November 19, 2011

AJ Writing Prize

I recently came runner-up for the Architect's Journal's inaugural AJ Writing Prize for my piece on David Adjaye's Idea Stores (download a pdf version here). I am delighted to have been selected by the judging panel, but when the piece was written, the August riots which involved the Whitechapel Idea Store being targeted, were months away. Having the essay published since the riots has been been uncomfortable and introduced further complexity into any discussion of the buildings. The riots raise further questions about one of the points I was trying to make in my piece, regarding the closeness between the architecture Adjaye developed, and the corporate/commercial architectural language - and if I was writing the piece now, it might have had a tougher slant.

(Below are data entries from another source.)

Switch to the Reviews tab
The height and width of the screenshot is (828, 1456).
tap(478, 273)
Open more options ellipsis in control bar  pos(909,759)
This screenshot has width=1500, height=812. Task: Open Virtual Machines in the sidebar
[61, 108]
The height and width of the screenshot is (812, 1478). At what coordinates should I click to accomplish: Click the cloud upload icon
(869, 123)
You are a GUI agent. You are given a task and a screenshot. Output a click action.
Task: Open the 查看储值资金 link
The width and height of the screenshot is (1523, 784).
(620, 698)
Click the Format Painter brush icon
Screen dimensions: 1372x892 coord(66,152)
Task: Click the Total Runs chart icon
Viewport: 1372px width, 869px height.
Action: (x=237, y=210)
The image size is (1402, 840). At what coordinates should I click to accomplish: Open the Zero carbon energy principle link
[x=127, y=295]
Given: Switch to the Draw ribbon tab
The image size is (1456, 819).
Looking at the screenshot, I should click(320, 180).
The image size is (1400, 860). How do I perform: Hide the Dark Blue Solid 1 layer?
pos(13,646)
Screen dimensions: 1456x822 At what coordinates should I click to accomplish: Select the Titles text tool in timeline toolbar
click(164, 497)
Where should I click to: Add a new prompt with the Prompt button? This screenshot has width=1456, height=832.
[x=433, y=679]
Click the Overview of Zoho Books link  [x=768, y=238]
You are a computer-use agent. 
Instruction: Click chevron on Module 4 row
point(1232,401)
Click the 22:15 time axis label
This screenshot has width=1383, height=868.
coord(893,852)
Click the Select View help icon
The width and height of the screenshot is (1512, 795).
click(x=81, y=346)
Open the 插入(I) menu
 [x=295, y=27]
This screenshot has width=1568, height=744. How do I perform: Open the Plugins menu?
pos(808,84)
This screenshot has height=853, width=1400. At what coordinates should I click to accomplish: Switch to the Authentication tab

The riots primarily targeted high street chain stores, and the Idea Store was the exception to this. What was it that the rioters thought - on any subliminal level - that made them feel that this building could be a target too? (I don't want to get into the discussion about whether the rioters were 'thinking' or not. There was a pattern to the riots and this means there was a logic, whether it was from conscious reasoning or at the level of an instinctive response.) Something about the building was impersonal enough - not visibly enough 'owned' by the local community, however well-used it may actually be - to make it equivalent to a branch of JD Sports.

In retrospect, therefore, I am forced to reappraise the critique I offered of the Idea Stores. I still stand by the central premise - that they are good buildings, in a difficult context - a level of quality that stands out. But their deliberate closeness to the corporate realm - which was written into the brief, and which Adjaye embraced - was a loss of confidence in the idea that civic architecture should be a foil, not a cousin, to the privatised, corporate domain. This language has been adopted fullscale in other forms of 'public' architecture - academy schools as an example - with very little evaluation of how this architecture may be interpreted by those who feel disenfranchised by the dominant corporate culture.

The brief for the prize was to write for a general, not specialist, audience, and to discuss contemporary architecture that was actually good. It was incredibly difficult to choose a subject for the piece that I felt was both good architecture, and also said something of relevance to the wider discussion about the issues I feel are important. (I also had to cut the piece down by nearly half to meet the word limit.) As a practice, we feel that the issue of civic architecture is critical. It goes to the heart of what kind of communal, political identity we wish to express on a local and national level. As architects, we have the chance to affect a tiny proportion of our built environment and we want to dedicate our energies to projects that say something about their social and physical context, and have a generosity towards the public realm. We have a lot to learn from the failings, as well as the successes, of projects like the Idea Stores.